Albert Camus, the French humanist, wrote, “there is only one true philosophical problem and that is suicide. Judging whether life is worth
living amounts to answering the fundamental question of philosophy.” Pliny the Elder had said earlier, “admit the miseries of our life on earth,
suicide is God’s best gift to man.”
These are the words of egomaniacs - or rather, egomaniacs caught up in a state of depression.
Is there truth to these words? A recent study proved the obvious (to me and anyone else who scientifically studies the brain), that suicide and hot
weather are linked:
A hot planet in 2050 could spark tens of thousands of more suicides, a new study suggests.
Hot Weather amd Suicide
Thermodynamics, a law that governs all matter in the universe, means 'heat loss'. As energy enters a system, unless it is a crystal, the energy is
going to leave it after some interval of time. The measure of this loss of energy is termed "entropy".
Heat goes up, and the molecules which make up your cells vibrate faster - which causes them to lose heat faster, which causes the body to speed up its
processes, and so, reduce the functional wherewithal of your biodynamical system. An example: under heat duress, the solitary nucleus of the lower
brain stem changes its behavior so that parts of the brain like the amygdala become more reactive to events in the environment. Why does this
connection exist - between the solitary nucleus and the central amygdaloid nucleus? It makes much sense if you simply contemplate the homeodynamic
basis of the body. Whether the perturbation be microbial, heat, cold, or social, your body has a 'homeostatic range' which it wants to stay within. If
heat goes up, all the other parameters which your body controls adjust with that change. So, with regard to the brain and the regulation of feeling
states, when heat goes up, the central-control system of the solitary nucleus influences a suite of other brain-sites which ultimately results in
reduced blood flow to cortical regions furthest out from the brainstem - which are also the most recently evolved structures.
Heat thus reduces forebrain 'control' on affective processes. If the humidity and heat is low, humidity 15%, a comfortable 25 degrees, lets say - the
human body is hardly disturbed. Crank the humidity up to 60-70 %, and the heat to 30, and the body begins to operate at a shortfall, as it were,
relative to the former conditions. The former conditions provide the sort of 'external support' to mediate optimate usage of the forebrain.
Conversely, 30 degree weather with a high humidex is going to lead to high dehydration, and thus, reduces system functioning.
Regular eating and hydration can counter these effects, of course. And staying away from coffee, alcohol or anything else that can dehydrate you is
essential if you want full control of your brain-mind.
In the case of microbes, the energy balance between brain and body tilts to the latter, with the immune sytem increasing its output, and
correspondingly, the mind feeling tired and apathetic. Its as if a perfect sphere were dented; the dent goes inward, into the body, and its not until
the infection is dealt with that the dent is fixed and the system becomes 'symmetrical' again. In the case of the mind - or social stress - the
relationship is inverted; stress in the mind can depress immune function.
Notice what I am writing: your feeling states are oftentimes controlled by impersonal ecological factors. Ecological factors are transitory. Feelings,
too, are transitory. Suicide during hot weather seems incredibly bizarre, from a logical perspective, because the greatest constraint, or control, on
the individuals feeling, is the weather. Yet it is not this that is emphasized by the person who suffers this way, but whatever it is in their life
that is haunting them.

**Source data**
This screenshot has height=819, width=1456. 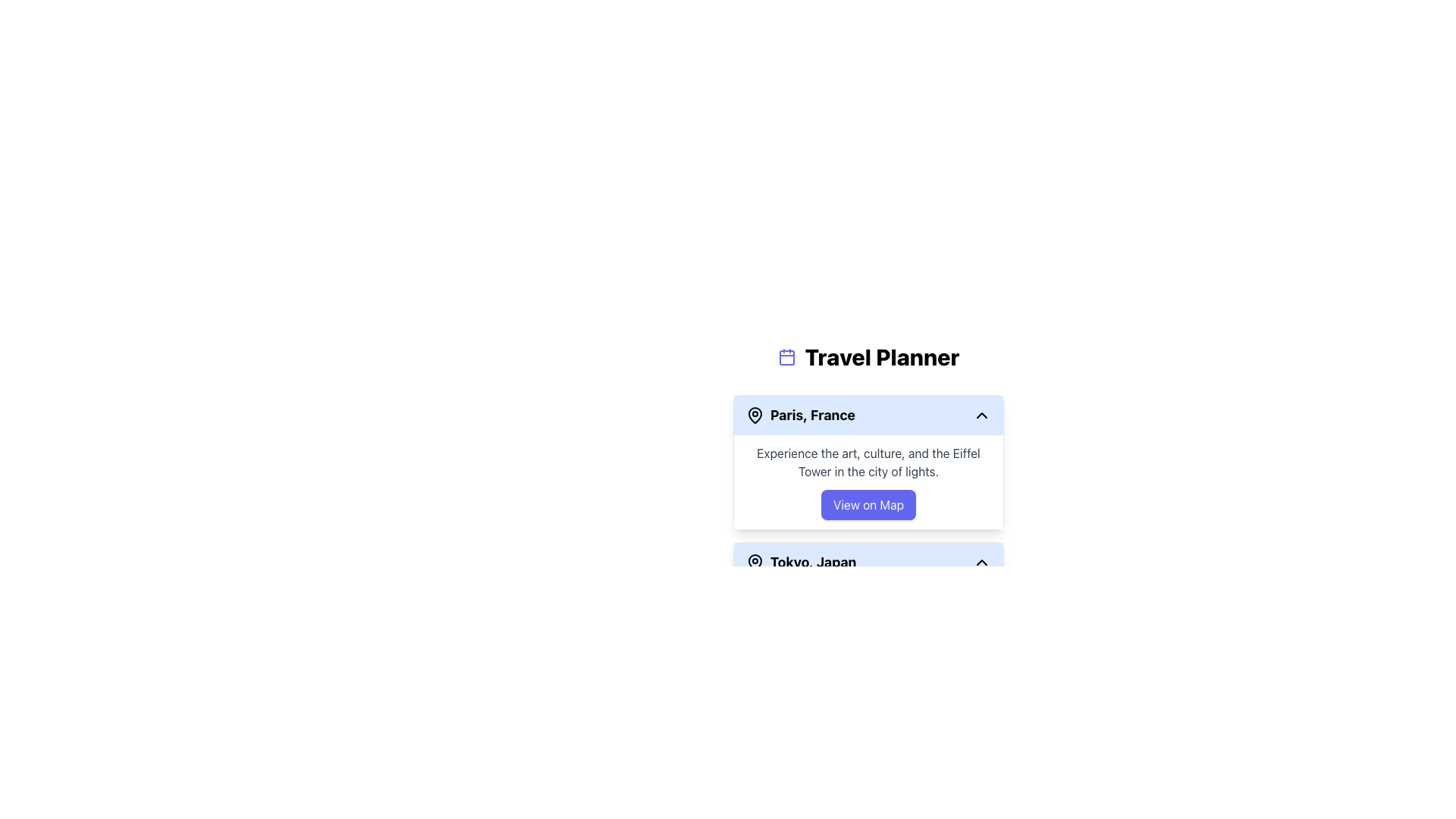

**Exercises to complete**
• a. Answer these about the post on hot weather and suicide:
(i) Who is quoted as calling suicide "God's best gift to man"?
(ii) What term does the post give for the measure of the loss of energy from a system?
(iii) What does the post say stress in the mind can do to immune function?
• b. Resume the post on hot weather and suicide after its final sentence.

**Answer list**
• a.
(i) Pliny the Elder
(ii) Entropy
(iii) It can depress immune function.

• b.
Think for a moment what a public campaign that emphasizes this difference could do for people. Our mind-brain functions according to energy input. If
I never hear people talking about the significance of the impact of weather on my emotional functioning - if these connections are never made out to
you - why would you be compelled to form that sort of thought? Not everything becomes interesting to us, but only those things, as Stuart Kauffman
would describe it, within your semiotic "adjacent possible".
Still, I am sure most people would find this idea helpful when their distraught. It gives you some sort of existential breathing room; you can 'hold
it out', let the stressful pressure of the weather pass, before you do something that canot be undone.
This 'relational' logic applies as much to microbes or social relationships, insomuch as "a certain amount" of microbes and negative socioaffective
meaning can produce certain deleterious consequences in our functioning.
Another important parameter on 'feeling' is sleep and food, but this thread is focused moreso on the relationship between heat and feeling, and the
incredible fact that some people will do things at certain times without realizing how much wiggle-room they have with their feelings.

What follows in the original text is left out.